*** Opening READING PASSAGE ***
Control over occlusion is now placed in the hands of the mapper. This is where Antiportals come in: they are planes that block the rendering.

Changes in occlusion behsaviour: in UT2003, an antiportal is needed to hide surfaces from the player

Zone Portal visibility

Zone portals are now nearly always visible in a particular zone. The ZP might be round a corner, but since BSP doesn't occlude, it counts as visible. It's rendered, and so the zone visible through is rendered, even though you can see none of this onscreen.

SuicideMissions{CLR}: The Zone portal information in this page contradicts with the information on the Map Optimization page. At issue is whether or not the engine actually traces vectors from the viewer's camera to the objects beyond a zone portal OR alternatively, renders EVERYTHING in a zone beyond the zone portal. It is unlikely that it is this latter option (which this page claims!) because that would lead to serious programmatic contradictions!!! If the next zone is fully rendered, then so will its zone portals to yet another zone, and so on, and soon, ALL connected zones would be rendered, "rendering" Zoning useless! (excuse the pun). We would have a zoning meltdown!
*** Closing READING PASSAGE ***
*** Opening GIVEN INFORMATION ***
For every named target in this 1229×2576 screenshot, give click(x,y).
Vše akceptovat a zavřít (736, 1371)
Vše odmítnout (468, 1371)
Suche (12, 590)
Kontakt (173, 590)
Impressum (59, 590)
*** Closing GIVEN INFORMATION ***
#### [EXERCISE OBJECTIVE]
Please rewrite the paragraph of the occlusion text above that begins "Zone portals are now nearly always visible" as a short bulleted list that keeps its main facts.

#### [YOUR RESPONSE]
- Zone portals are nearly always visible within a particular zone.
- A portal around a corner still counts as visible, because BSP doesn't occlude.
- The portal is therefore rendered, and so is the zone seen through it.
- This happens even though none of it appears onscreen.